Wenn die Regierung also schon keinen Einfluß mehr auf die Aktivitäten der Unternehmen hat, dann soll sie sich wenigstens um die Chancen der Menschen kümmern, die ja in ihrer großen Mehrheit in den Grenzen des Nationalstaats bleiben. Dabei ist das Beste, was die Regierung ihren Bürger bieten kann, eine solide Ausbildung, die es in- und ausländischen Unternehmen nahelegt, die Arbeitskraft eben dieser Bürger zu kaufen.

 

Spaltung

Leider vollzieht sich gerade auf diesem Gebiet eine Differenzierung, die zu erheblicher sozialer Ungleichheit führt. Die Arbeitskräfte teilen sich in drei Gruppen. Erstens die „Routinearbeiter“, die sich im Abstieg befinden, weil ihre Tätigkeit auch anderswo billiger eingekauft werden kann. Zweitens die „Dienstleister“, deren Chancen davon abhängen, ob sie im Inland zahlungskräftige Kundschaft finden (und die deshalb ebenfalls unter dem Abstieg der ersten Gruppe zu leiden haben).

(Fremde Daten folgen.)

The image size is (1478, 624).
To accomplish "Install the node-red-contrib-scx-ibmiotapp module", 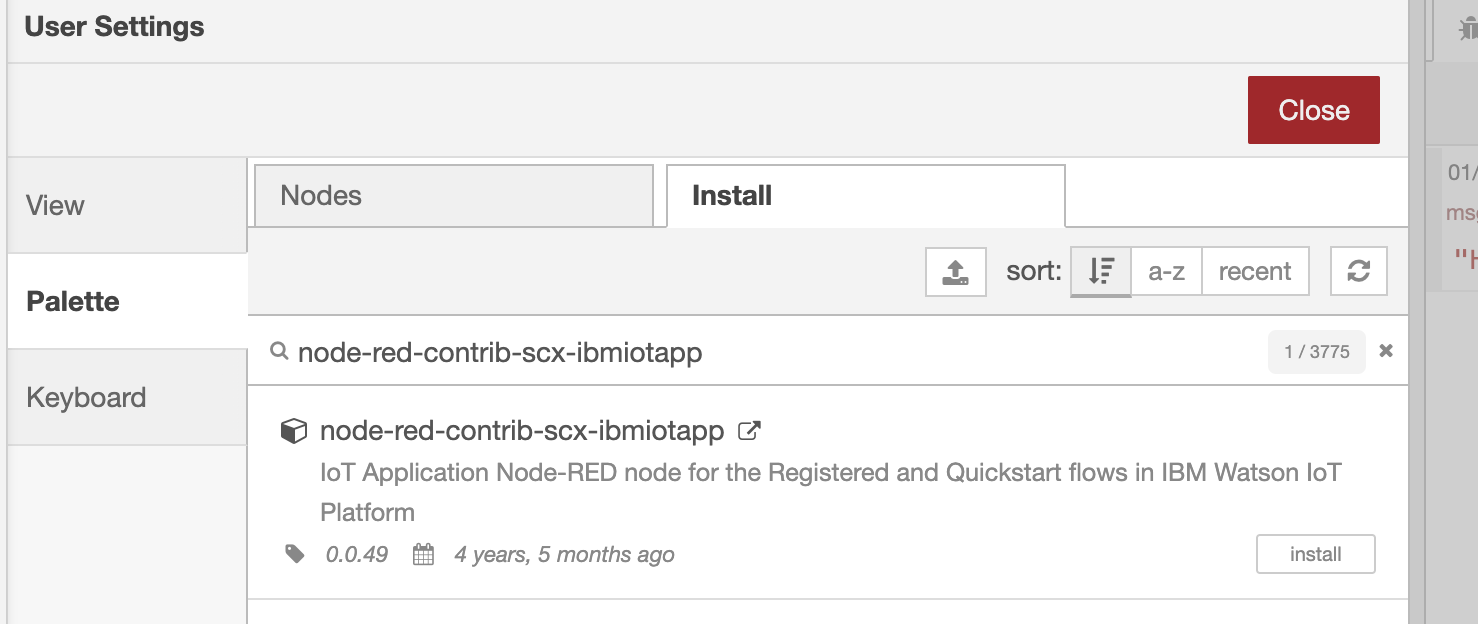I will [1315, 554].
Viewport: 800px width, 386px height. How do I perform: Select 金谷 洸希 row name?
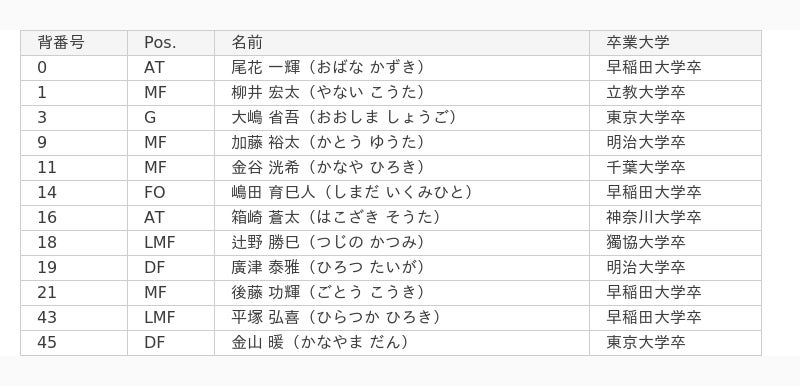point(402,168)
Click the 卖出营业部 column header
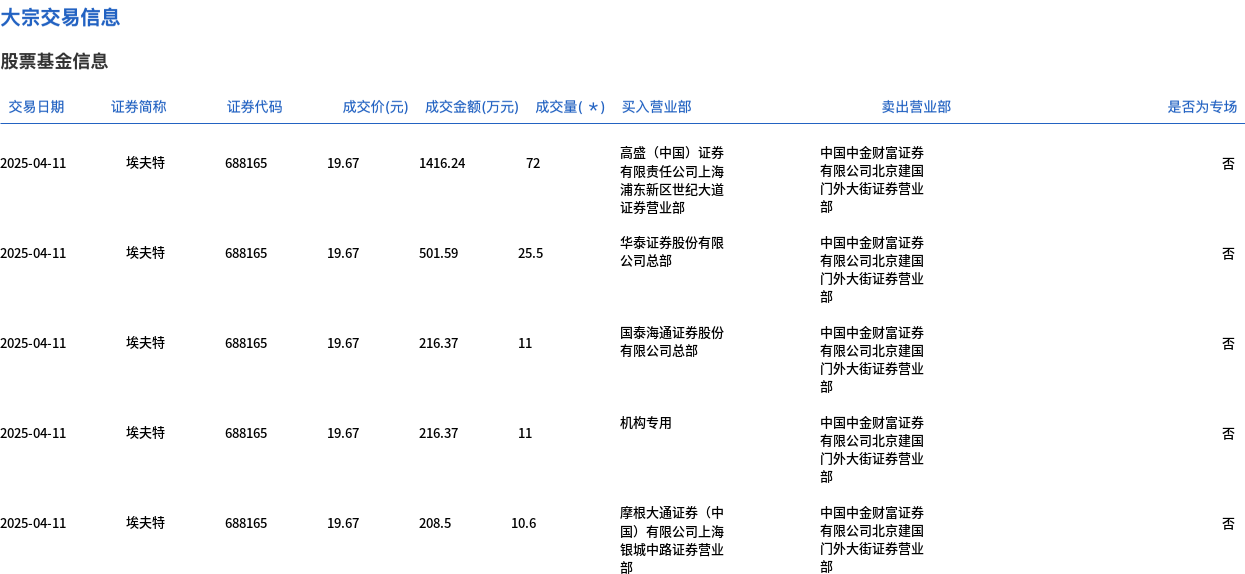Screen dimensions: 1245x574 (x=916, y=107)
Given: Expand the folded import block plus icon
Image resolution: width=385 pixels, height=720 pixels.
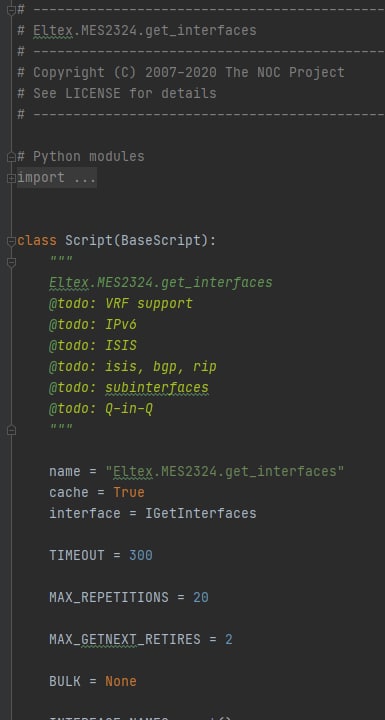Looking at the screenshot, I should tap(11, 178).
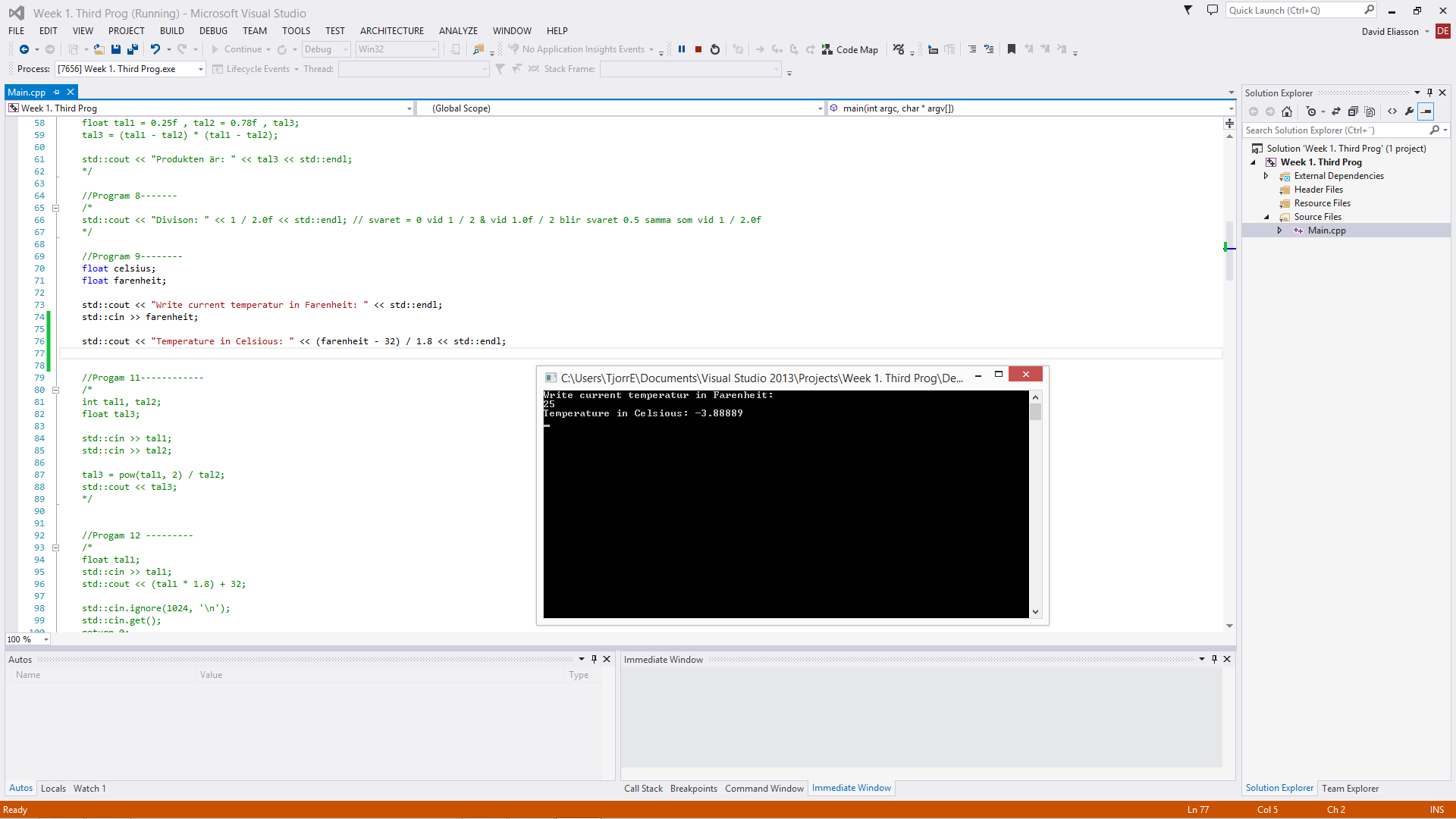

Drittens die „Symbol-Analytiker“, die als einzige in der Lage sind, ihre Kenntnisse und Fertigkeiten weltweit zu vermarkten. Mit diesem Begriff bezeichnet Reich alle diejenigen, deren Arbeit in der Erstellung von Konzepten, Texten, Bildern und dergleichen besteht. Das ist ein ziemlich weiter Kreis. Er umfaßt Filmregisseure, Werbemanager, Rechtsanwälte, Professoren, Musiker, Makler, Forscher, bezahlte Vermittler und Berater aller Art. Schließlich gehören auch die Topmanager der Unternehmen zu dieser Berufsgruppe. Insgesamt soll sie etwa 20 Prozent der Beschäftigten in den USA ausmachen. Den „Symbol-Analytikern“ geht es – im Unterschied zu den beiden anderen Gruppen – recht gut in der globalisierten Wirtschaft, weil sie ihre gefragten Fähigkeiten weltweit vermarkten können.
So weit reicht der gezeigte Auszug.